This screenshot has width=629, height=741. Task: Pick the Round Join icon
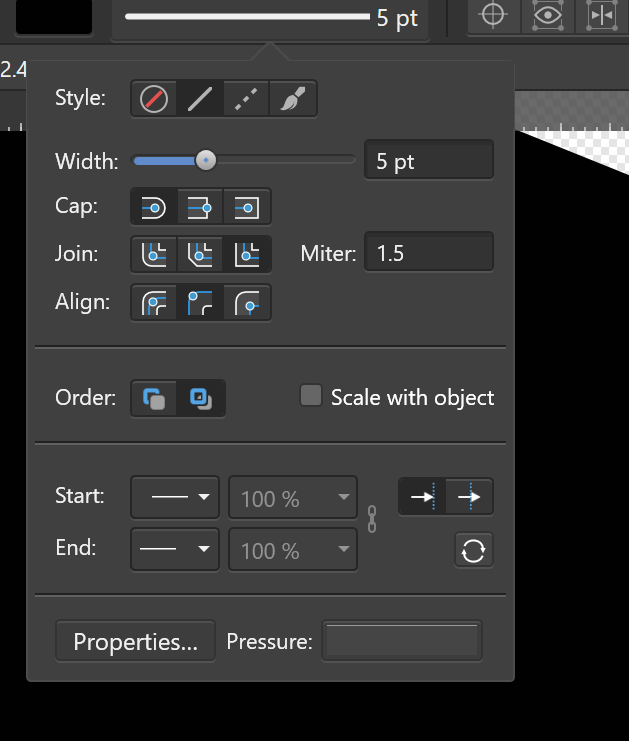154,255
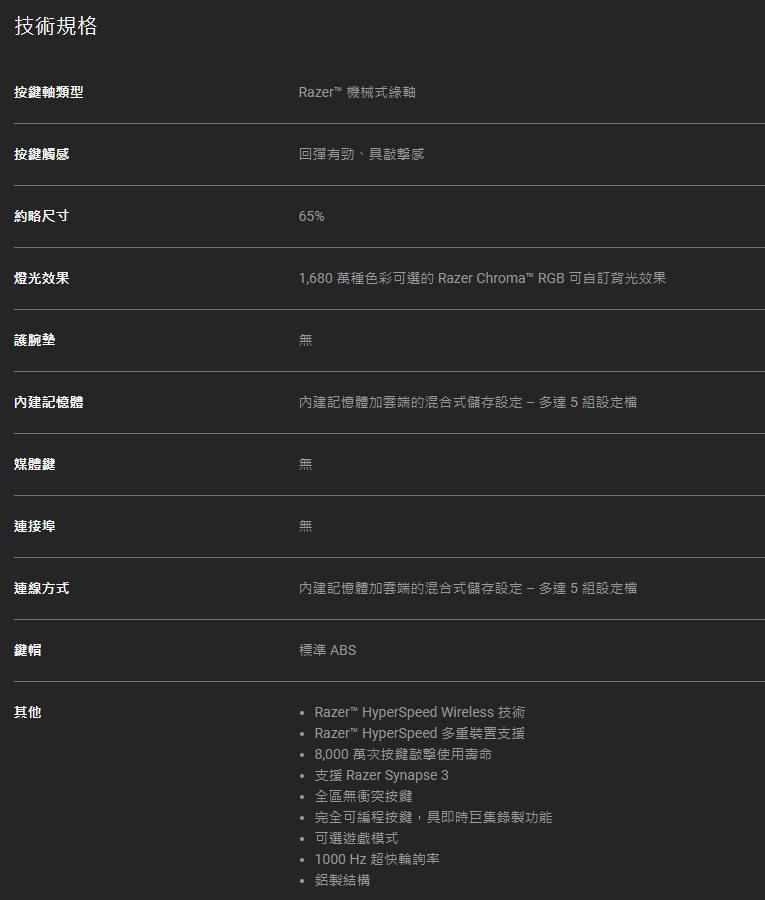Click the 1000 Hz 超快輪詢率 bullet
The height and width of the screenshot is (900, 765).
pyautogui.click(x=377, y=859)
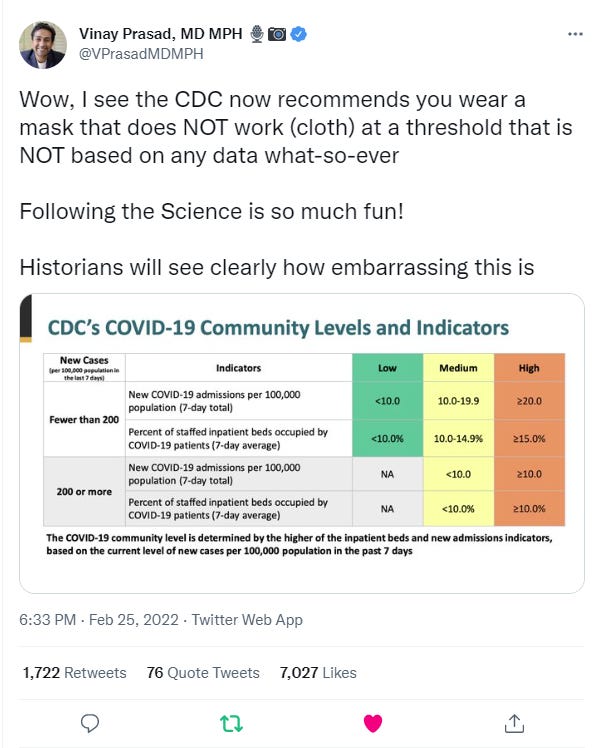Screen dimensions: 600x748
Task: Click the blue verified badge
Action: pyautogui.click(x=299, y=34)
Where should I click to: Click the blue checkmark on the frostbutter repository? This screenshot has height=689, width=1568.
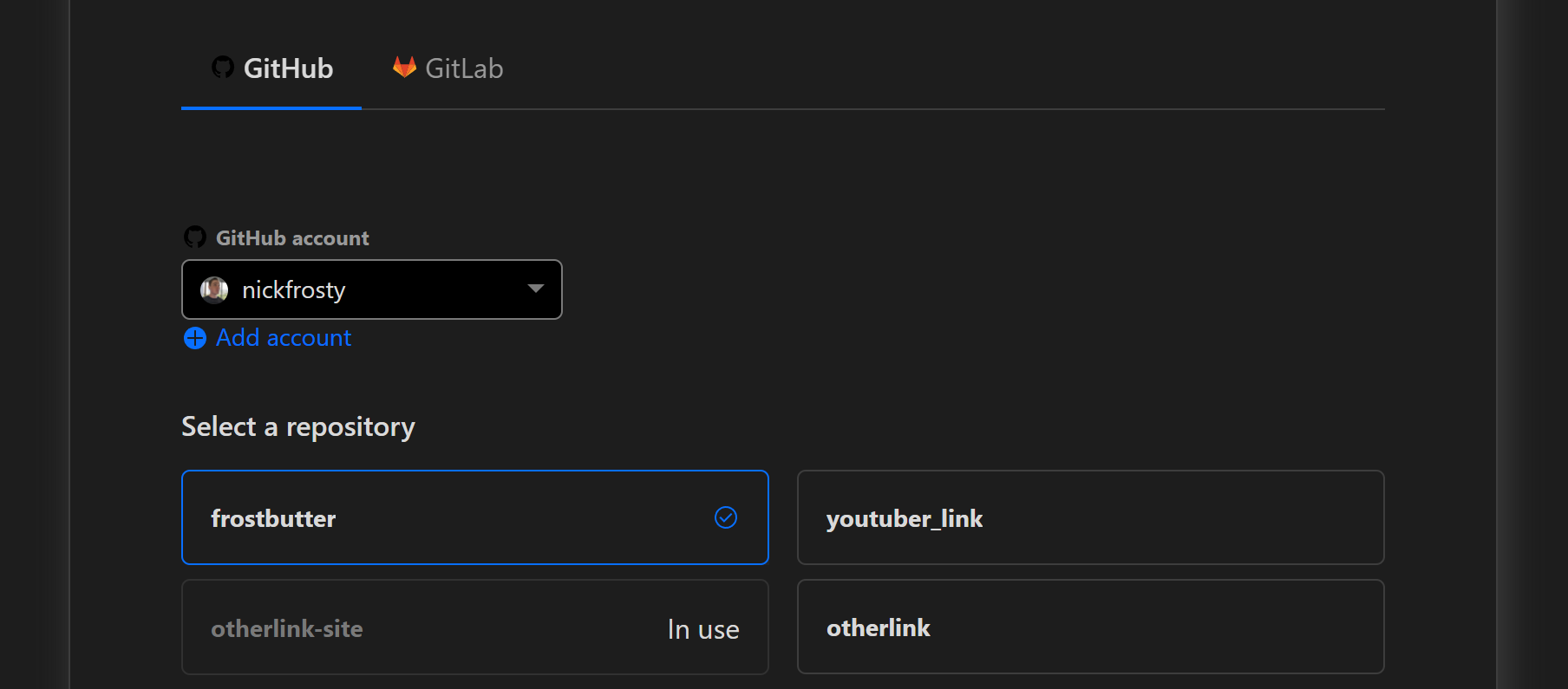[x=725, y=517]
--------------------------------------------------
Show every line from the entries above that contains the string "This", treating uppercase and lowercase as different.

This screenshot has width=629, height=741. Task: Pick the Round Join icon
Where should I click to: Click the blue checkmark on the frostbutter repository? This screenshot has height=689, width=1568.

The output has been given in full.